Osama: So you say you are the gayest person here?

Ramza: Yeah! *Has a dildo up his @$$*

Osama: Very well! We want you to do this...........

Ramza: OK!





Back with AVALANCHE



Cloud: Where is the dumbass?

Squall: Dunno.

Tifa: Look! Up there!

Everyone: *Looks at the elevators, which are going up, carrying bin Laden and his troops*

Cid: &*$(&*%! He's got a good head start!

Tifa: Were gonna have to take the stairs again.

Barret: F**k no! We wait for the elevators!



At the top of the Shin-Ra Tower



Osama: Now, to spread the ultimate gayness! *Uncovers a huge picture of Ramza with no pants all over the front of the Shin-Ra building*

People of the World: S*************************T! Were blind!

AVALANCHE: *Puke on Red*

Red: *Mauls them*

Squall: Thats just a crime against humanity.

Squall(The Author): *Appears* Why not just use the Highwind?

Cid: Well s**t my pants and call me willy!

Everyone: Huh?!

Cloud: Lets kick the faggot's @$$!!

Everyone: *Piles into the highwind and flys to the top of the Shin-Ra Tower*

Osama: Oh no! There are people cming up in the flying thing! Help me! Save us! *Hides his "Rubber Girl* kit*

AVALANCHE: *Jumps out*

Squall: Today you die!

Cloud: I'm gonna kill you punk!

Troops: *Jump out and try to get them*

AVALANCHE: *Easily beats the s**t outta the troops*

Osama: Ah! But I have one more weapon! Come forth, instrument of my homosexuality!
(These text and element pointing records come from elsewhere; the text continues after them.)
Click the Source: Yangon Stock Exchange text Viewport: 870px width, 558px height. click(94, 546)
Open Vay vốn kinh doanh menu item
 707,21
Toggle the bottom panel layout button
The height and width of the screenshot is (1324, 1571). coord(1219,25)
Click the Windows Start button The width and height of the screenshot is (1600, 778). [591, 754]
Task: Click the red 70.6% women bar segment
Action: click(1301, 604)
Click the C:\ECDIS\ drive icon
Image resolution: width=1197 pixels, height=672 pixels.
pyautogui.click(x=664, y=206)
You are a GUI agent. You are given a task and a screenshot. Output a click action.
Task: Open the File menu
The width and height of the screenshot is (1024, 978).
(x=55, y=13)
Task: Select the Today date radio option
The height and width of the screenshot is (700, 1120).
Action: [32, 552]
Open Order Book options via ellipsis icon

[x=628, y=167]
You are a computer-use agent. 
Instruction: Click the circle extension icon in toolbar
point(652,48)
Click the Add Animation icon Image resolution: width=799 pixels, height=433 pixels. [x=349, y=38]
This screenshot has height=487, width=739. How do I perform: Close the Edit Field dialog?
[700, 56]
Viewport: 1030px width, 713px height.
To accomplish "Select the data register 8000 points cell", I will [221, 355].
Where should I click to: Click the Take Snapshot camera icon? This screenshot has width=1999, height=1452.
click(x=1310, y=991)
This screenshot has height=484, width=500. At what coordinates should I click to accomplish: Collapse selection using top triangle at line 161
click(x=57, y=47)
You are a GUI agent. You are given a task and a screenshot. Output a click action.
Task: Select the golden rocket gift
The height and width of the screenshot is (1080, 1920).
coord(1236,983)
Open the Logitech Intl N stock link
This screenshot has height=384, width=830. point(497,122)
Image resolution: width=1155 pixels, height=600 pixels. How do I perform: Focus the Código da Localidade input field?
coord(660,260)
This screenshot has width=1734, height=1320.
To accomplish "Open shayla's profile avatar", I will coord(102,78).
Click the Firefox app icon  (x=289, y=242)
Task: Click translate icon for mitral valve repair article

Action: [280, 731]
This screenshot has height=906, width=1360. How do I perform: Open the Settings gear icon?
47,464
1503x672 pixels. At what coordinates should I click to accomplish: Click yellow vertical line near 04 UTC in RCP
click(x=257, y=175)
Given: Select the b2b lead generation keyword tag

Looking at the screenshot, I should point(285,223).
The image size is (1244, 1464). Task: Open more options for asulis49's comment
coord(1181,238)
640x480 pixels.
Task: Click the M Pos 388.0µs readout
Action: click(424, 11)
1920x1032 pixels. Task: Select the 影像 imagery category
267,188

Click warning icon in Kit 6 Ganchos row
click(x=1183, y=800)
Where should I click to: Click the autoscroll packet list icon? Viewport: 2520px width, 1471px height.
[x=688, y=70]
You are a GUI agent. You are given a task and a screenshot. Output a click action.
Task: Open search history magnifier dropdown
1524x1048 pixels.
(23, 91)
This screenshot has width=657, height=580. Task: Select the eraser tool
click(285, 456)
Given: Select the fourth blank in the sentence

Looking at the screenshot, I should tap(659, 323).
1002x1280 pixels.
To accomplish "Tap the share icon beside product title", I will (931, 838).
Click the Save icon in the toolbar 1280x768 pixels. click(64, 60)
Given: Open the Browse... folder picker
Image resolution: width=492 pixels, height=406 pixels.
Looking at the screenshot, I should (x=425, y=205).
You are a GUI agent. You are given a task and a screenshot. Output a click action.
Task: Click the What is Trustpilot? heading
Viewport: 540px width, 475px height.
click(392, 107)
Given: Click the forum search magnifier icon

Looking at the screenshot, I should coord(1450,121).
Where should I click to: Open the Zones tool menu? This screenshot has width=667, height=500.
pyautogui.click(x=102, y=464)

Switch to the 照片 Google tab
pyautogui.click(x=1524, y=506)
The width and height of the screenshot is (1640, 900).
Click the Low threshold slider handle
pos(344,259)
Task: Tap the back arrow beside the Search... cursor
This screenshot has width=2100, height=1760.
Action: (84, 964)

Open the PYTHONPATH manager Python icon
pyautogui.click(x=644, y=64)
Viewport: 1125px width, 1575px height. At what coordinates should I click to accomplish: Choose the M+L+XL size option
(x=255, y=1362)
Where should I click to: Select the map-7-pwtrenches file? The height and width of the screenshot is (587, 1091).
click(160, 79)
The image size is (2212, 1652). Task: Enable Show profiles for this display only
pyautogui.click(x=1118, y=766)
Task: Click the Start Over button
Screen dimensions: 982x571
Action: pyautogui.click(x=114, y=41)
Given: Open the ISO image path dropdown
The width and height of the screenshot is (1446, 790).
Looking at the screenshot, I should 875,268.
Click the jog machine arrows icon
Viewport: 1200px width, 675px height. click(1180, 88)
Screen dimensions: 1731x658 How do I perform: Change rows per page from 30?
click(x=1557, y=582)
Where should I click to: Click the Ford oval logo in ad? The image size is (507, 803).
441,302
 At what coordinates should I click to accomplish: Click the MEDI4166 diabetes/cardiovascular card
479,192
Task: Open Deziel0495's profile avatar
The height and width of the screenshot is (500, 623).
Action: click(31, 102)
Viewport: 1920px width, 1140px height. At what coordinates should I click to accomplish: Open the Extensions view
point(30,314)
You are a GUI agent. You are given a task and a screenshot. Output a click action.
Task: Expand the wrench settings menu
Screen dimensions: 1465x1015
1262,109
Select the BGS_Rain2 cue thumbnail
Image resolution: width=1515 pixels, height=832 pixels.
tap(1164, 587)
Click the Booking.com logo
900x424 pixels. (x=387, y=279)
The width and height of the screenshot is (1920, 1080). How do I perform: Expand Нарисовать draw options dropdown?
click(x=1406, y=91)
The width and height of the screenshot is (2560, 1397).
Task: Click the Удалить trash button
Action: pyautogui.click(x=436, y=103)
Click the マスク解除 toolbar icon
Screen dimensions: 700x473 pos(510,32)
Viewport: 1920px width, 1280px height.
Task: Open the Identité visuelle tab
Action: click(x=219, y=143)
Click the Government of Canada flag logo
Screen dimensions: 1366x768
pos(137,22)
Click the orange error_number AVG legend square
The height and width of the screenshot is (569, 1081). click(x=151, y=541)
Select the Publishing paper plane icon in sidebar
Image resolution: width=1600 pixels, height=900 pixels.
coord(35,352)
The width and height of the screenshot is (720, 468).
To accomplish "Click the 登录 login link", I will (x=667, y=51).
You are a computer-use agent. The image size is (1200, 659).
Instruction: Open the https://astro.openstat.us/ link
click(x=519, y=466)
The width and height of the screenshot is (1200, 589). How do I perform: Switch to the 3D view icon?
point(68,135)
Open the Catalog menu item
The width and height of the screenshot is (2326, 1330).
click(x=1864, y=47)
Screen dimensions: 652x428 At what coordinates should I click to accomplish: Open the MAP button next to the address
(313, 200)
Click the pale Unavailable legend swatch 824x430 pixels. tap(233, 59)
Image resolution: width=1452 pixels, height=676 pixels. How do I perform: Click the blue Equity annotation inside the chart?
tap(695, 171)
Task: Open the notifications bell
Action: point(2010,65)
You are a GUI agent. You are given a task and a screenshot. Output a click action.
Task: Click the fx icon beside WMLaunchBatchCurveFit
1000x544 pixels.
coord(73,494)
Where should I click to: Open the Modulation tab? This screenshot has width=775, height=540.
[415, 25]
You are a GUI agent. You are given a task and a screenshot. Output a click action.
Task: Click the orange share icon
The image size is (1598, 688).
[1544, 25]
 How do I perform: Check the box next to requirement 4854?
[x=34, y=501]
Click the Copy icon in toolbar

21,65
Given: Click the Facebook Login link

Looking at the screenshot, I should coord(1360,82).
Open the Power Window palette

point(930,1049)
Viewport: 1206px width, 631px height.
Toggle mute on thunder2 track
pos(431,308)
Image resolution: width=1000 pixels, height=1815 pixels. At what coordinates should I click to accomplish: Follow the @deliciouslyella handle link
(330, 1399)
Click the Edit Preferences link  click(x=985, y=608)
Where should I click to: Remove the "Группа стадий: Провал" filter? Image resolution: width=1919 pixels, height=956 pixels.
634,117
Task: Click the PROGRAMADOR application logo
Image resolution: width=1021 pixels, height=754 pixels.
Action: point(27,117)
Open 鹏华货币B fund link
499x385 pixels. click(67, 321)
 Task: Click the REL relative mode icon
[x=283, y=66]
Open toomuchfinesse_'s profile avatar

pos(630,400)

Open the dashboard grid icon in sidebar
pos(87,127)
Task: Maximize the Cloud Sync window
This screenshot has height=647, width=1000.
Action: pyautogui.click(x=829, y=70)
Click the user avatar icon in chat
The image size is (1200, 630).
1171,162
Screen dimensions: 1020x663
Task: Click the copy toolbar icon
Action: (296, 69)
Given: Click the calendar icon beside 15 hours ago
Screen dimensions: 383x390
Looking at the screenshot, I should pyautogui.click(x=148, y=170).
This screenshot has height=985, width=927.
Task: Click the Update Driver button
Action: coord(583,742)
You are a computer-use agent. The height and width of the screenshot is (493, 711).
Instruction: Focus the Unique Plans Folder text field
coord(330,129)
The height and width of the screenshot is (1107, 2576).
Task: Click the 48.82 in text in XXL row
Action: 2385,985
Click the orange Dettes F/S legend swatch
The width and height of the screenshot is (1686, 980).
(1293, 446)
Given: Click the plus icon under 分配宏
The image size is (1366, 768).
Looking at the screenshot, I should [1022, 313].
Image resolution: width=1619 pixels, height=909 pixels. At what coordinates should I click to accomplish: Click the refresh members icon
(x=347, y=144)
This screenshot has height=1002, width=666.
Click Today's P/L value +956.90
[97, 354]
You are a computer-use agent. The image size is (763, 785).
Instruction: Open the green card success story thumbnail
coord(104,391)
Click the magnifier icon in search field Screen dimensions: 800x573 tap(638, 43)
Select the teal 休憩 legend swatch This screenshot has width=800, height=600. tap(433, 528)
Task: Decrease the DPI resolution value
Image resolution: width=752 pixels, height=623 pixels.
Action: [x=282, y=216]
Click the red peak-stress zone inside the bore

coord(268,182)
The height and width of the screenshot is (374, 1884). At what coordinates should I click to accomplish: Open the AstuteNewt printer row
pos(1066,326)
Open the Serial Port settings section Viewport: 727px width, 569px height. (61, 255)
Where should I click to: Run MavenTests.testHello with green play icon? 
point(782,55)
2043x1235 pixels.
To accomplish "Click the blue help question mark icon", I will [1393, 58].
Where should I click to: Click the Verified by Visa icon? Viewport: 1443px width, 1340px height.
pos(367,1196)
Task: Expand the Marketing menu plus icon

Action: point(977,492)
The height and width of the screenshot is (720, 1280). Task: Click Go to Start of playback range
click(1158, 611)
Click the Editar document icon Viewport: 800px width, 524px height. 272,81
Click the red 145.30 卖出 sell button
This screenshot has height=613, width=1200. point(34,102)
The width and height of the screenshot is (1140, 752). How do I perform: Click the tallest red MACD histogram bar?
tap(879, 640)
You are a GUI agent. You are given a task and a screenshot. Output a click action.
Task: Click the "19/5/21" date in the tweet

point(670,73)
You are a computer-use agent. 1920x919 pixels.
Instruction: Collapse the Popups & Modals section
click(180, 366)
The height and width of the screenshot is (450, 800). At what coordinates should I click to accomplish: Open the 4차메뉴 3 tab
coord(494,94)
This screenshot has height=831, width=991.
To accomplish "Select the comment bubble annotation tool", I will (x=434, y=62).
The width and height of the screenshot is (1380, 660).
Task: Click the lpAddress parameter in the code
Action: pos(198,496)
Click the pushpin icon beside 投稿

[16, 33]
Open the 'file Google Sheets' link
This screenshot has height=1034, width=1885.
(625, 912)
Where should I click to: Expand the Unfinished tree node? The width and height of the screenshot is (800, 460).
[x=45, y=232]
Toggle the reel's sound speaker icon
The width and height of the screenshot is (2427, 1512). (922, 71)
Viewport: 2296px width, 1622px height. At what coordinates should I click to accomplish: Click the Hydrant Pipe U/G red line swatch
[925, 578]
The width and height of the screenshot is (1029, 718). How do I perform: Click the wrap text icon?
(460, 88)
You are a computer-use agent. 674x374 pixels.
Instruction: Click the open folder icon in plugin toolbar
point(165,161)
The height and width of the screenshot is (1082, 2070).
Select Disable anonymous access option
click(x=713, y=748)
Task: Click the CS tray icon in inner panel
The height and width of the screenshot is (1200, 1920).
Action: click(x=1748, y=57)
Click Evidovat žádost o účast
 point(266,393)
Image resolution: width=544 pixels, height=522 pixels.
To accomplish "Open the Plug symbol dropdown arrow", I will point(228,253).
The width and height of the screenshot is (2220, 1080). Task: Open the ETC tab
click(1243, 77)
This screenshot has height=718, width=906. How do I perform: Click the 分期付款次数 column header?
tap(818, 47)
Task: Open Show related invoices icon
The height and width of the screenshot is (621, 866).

Ramza: *Enters wearing a thong*

Everyone: *Pukes on bin Laden*

Osama: *Crys* Your all mean!

Squall: Stay dead you punk! ULTIMATE BREAK! *Kills Ramza*

Cloud: Now it's your turn!

Everyone: *Converges on Osama, and brutally beats him, ending it by cutting off all his exterior bodily organs and tossing him off the edge of the Shin-Ra tower*

AVALANCHE: YEAH! *Does their victory dances*



Back at H.Q



Squall: *Playing SSB as Link* Die! *Kicks Ness off the stage*

Barret: S**t!

Kyle: *Kicks Link off the stage, then uses a bomb to knock Falcon off* I win!

Cloud: Dammit!

Tifa: *Comes down* Well, everything's back to normal.

Red: Yes. And now I can get back to my book.